You have the right to object free of charge to any processing of your personal data for direct marketing purposes (prospecting) (Article 21(2) GDPR) — without justification required, this right is automatic.
To exercise the above rights, simply send an email to michael@oetjen.online.
To avoid abuse, we may request proof of your identity (possibly with a photo ID made invisible).

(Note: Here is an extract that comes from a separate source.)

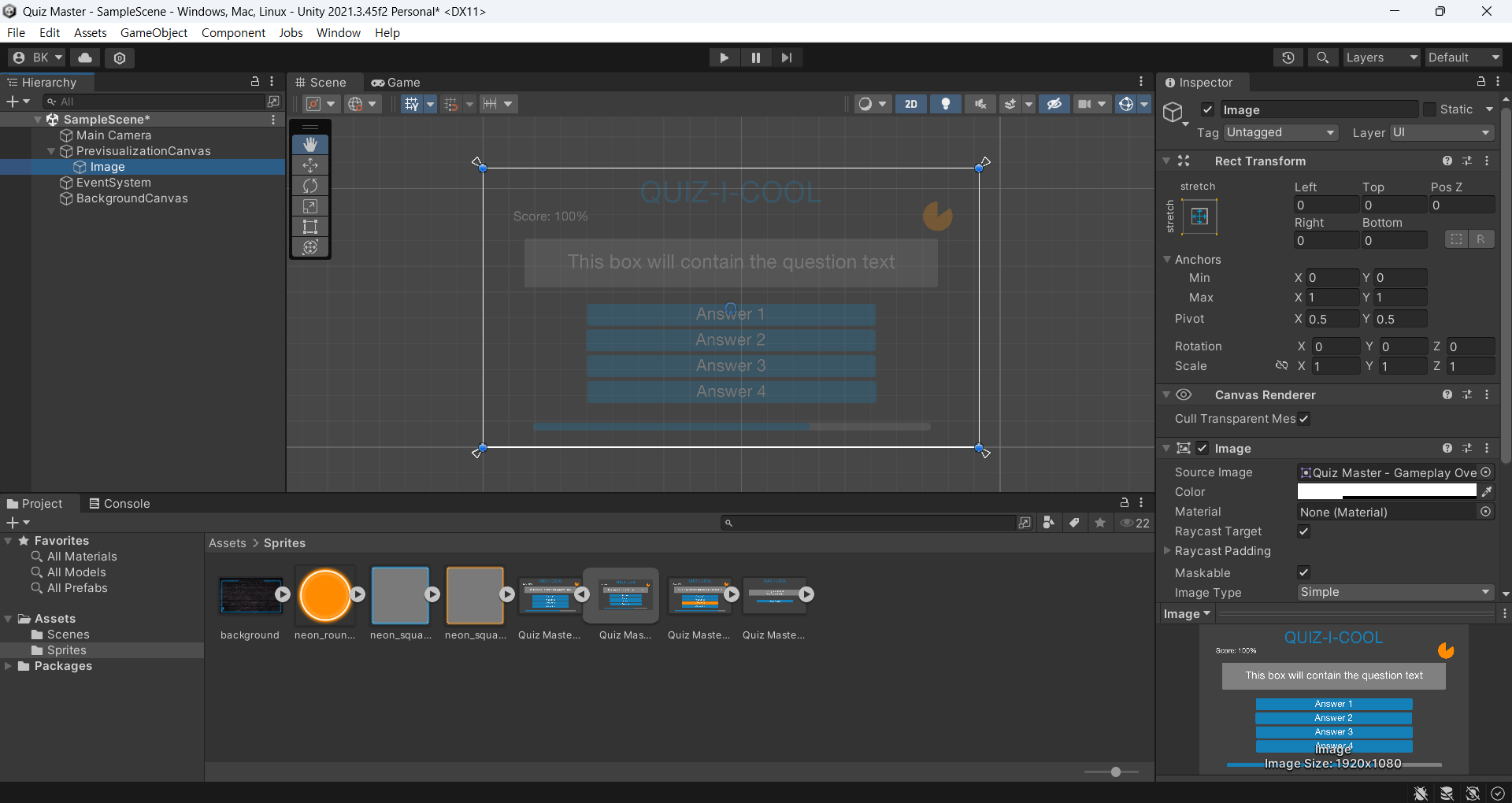The height and width of the screenshot is (803, 1512).
Task: Uncheck the Maskable checkbox
Action: tap(1304, 572)
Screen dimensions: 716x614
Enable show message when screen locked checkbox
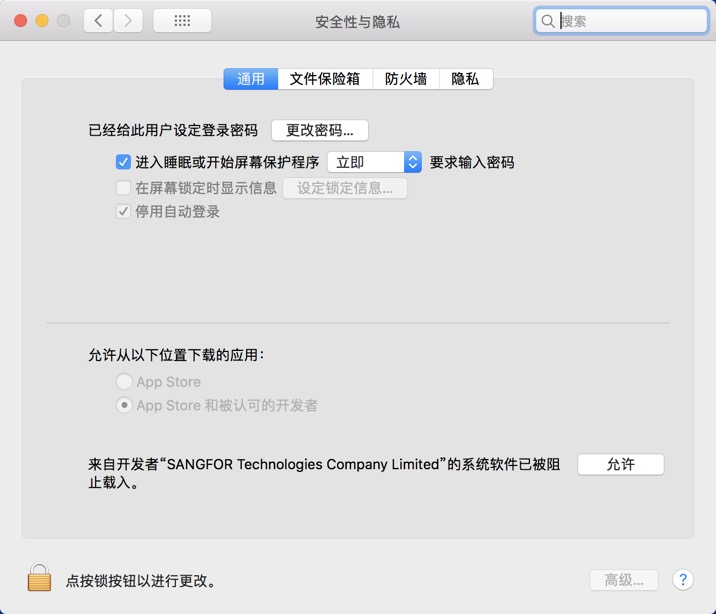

For data processed by the software publishers we resell, you must contact the publisher directly, as we have no access to this data and do not act as either the controller or processor for these processing activities.
We are not responsible for any loss, errors, incompatibilities, or failures related to the software we resell. These responsibilities lie with the software publishers.
Do you have questions or complaints regarding the data that concerns you and the protection of your privacy? Contact us using the contact details mentioned at the top of this privacy policy.
You always have the right to file a complaint with the Data
Protection Authority (right to lodge a complaint — Article 77 GDPR):
contact@apd-gba.be, +32
(0)2 274 48 00, www.autoriteprotectiondonnees.be, Rue de la Presse 35, 1000
Brussels.
You can consult the full text of the GDPR on the European Union
website:
https://eur-lex.europa.eu/legal-content/EN/TXT/?uri=CELEX%3A32016R0679
Michael Oetjen may modify this privacy policy. Any such modification will be communicated on our website. This privacy policy was last updated on: January 3rd, 2026.